> EXERCISE DESCRIPTION: Return every line in the items below that contains the string "resolution". Case counts.

> RECORDS FOR THIS EXERCISE:

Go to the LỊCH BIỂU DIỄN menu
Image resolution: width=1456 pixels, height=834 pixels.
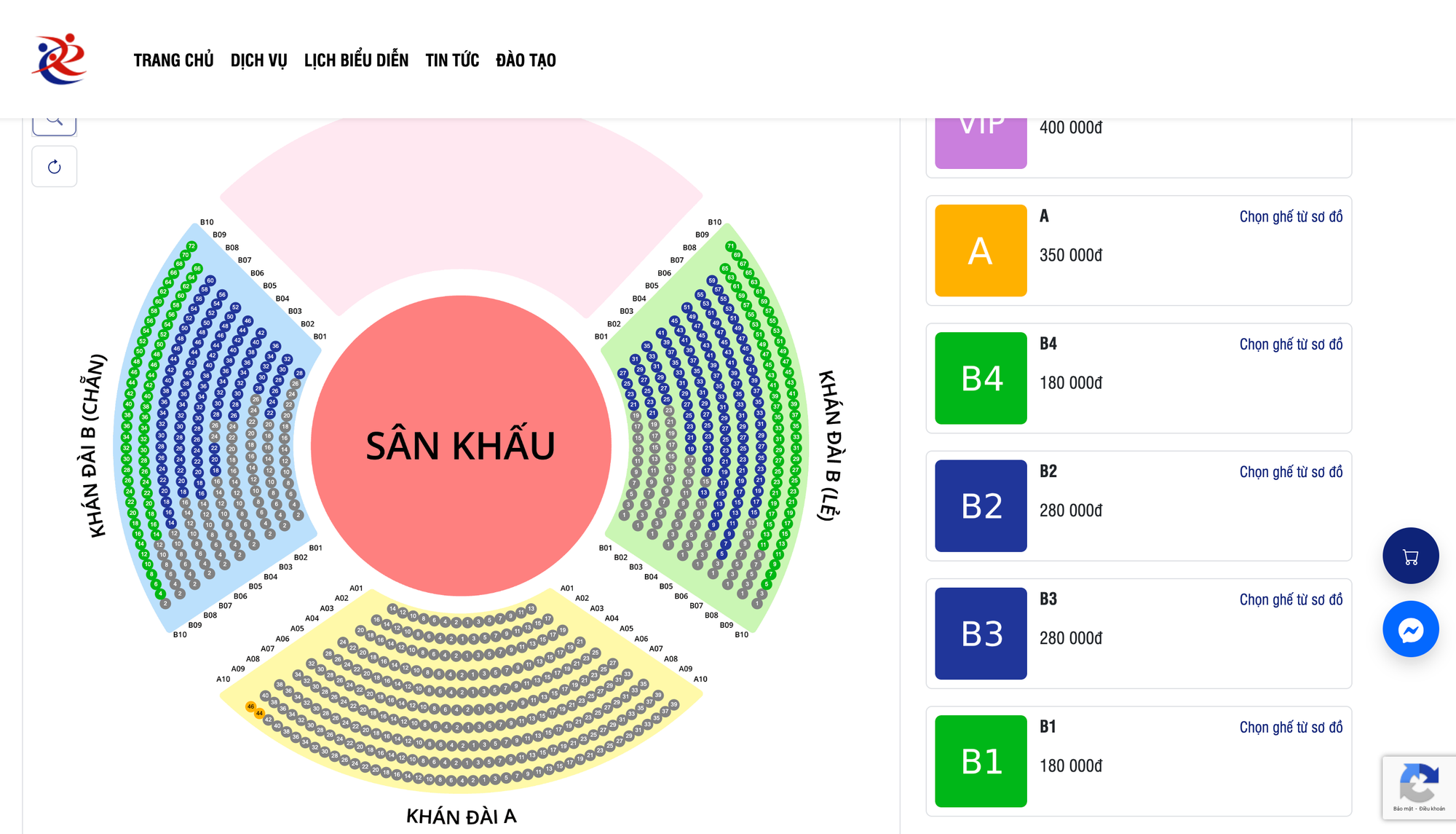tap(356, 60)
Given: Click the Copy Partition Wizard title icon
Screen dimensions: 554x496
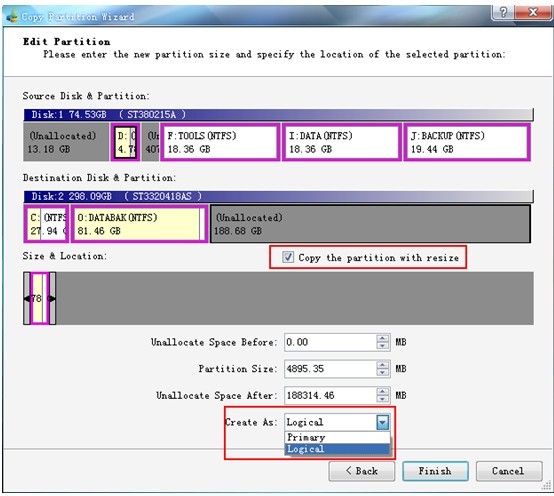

> REPLY:
Image resolution: width=1456 pixels, height=834 pixels.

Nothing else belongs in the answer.